PROMPT: Which lines of the records contain the word "logo"? Copy each one.

Saved entries
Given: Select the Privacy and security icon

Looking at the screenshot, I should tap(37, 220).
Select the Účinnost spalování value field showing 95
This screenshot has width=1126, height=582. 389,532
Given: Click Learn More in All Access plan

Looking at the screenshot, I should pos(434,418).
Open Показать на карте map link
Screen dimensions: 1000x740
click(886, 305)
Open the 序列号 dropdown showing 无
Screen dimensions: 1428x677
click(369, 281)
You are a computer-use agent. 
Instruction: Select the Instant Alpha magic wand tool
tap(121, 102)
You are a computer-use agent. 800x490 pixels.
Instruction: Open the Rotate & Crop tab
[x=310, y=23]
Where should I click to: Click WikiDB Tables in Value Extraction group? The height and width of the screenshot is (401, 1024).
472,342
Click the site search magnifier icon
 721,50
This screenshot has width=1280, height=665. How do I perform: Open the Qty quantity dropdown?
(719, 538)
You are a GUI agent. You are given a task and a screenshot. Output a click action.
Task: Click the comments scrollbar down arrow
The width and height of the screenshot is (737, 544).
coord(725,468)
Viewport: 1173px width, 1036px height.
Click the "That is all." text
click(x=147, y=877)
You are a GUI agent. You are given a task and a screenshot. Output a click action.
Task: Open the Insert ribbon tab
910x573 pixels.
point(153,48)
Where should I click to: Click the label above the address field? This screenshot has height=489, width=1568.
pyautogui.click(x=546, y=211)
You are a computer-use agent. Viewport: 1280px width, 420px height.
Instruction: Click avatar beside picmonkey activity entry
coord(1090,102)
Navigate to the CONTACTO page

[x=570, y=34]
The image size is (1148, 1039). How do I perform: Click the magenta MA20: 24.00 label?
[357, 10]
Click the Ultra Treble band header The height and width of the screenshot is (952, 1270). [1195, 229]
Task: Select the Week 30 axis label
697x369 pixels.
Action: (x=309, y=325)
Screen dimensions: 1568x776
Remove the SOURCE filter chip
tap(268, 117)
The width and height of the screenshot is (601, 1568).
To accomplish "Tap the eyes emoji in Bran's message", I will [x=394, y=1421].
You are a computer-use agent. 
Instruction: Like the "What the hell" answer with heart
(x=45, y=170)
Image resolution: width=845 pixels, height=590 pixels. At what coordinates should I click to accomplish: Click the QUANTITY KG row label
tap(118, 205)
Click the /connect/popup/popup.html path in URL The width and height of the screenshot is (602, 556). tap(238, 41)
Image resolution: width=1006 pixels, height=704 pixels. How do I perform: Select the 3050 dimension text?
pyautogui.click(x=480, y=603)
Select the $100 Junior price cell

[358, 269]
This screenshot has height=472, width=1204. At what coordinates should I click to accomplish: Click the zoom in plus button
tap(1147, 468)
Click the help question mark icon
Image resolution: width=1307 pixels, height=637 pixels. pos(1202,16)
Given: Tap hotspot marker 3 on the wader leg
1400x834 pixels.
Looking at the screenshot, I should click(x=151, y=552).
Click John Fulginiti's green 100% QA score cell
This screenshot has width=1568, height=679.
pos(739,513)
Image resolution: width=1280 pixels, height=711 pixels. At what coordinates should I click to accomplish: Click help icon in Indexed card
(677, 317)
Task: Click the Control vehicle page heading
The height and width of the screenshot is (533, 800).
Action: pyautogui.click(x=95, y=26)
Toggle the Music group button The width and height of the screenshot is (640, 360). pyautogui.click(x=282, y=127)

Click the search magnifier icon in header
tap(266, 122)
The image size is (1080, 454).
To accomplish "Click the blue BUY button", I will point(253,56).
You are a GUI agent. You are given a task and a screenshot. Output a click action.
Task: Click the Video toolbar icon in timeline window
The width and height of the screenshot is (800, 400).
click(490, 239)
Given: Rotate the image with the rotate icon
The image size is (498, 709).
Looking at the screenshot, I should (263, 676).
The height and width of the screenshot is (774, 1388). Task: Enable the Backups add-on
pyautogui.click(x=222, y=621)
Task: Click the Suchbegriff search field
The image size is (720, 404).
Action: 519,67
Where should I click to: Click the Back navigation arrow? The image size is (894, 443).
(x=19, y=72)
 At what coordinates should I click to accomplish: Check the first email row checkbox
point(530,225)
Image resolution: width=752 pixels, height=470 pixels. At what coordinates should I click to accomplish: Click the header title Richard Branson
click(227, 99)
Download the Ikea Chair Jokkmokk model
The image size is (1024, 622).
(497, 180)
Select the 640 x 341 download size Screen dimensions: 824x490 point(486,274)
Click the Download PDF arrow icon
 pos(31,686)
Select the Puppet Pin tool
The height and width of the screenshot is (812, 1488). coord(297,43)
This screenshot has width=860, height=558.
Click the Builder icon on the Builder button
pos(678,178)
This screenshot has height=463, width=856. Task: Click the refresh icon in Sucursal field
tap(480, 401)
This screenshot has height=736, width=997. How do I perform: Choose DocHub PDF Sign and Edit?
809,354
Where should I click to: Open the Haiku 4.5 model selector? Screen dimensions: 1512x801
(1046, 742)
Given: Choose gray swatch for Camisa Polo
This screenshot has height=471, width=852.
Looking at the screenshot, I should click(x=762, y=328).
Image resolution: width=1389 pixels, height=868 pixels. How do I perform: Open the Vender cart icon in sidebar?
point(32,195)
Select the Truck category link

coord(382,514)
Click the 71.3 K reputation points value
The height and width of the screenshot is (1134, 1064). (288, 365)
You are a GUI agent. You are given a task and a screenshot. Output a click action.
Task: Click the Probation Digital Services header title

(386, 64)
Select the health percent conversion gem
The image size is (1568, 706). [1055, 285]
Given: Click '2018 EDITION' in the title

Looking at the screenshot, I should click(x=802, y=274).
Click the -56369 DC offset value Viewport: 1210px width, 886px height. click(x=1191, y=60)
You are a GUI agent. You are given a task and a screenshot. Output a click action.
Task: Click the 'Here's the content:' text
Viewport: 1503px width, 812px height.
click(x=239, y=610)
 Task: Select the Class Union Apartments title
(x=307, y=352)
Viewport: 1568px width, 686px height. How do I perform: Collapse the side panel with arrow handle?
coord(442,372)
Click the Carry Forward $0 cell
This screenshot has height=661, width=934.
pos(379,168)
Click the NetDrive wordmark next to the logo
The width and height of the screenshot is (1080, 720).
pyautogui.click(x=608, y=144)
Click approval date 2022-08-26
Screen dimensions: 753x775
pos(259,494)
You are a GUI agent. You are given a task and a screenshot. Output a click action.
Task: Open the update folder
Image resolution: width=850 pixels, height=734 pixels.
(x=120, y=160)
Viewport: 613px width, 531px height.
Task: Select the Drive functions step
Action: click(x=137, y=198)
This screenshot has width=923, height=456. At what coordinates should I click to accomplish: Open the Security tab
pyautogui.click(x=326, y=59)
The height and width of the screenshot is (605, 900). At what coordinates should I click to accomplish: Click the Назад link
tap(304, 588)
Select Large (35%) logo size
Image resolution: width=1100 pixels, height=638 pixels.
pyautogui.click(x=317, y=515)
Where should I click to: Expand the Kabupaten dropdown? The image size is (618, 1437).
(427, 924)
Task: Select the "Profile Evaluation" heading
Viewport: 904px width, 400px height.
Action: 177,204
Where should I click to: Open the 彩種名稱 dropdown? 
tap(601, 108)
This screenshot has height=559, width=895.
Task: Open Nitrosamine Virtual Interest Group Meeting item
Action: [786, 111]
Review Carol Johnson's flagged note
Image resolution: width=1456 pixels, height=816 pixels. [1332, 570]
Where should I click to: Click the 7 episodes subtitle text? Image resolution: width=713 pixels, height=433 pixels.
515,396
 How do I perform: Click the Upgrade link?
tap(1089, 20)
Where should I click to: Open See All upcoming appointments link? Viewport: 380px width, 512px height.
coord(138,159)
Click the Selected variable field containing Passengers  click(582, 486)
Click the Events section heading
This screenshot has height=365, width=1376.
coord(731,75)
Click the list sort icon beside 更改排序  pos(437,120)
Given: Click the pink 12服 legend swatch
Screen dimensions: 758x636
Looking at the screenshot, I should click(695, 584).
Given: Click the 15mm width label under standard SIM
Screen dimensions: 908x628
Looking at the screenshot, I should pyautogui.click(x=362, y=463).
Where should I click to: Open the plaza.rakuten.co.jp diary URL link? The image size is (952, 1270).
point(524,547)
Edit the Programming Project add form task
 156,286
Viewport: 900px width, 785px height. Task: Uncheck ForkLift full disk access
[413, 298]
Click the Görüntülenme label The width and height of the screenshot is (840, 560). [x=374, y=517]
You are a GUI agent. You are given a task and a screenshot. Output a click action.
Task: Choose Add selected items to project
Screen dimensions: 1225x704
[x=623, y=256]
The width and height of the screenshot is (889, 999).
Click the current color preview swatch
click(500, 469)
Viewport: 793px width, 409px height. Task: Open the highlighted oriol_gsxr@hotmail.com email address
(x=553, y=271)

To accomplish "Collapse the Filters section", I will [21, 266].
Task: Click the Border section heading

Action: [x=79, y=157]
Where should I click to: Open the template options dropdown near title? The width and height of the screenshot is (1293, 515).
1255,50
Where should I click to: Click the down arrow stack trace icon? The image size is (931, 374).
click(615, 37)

RESPONSE AREA:
Click the NetDrive wordmark next to the logo
Select Large (35%) logo size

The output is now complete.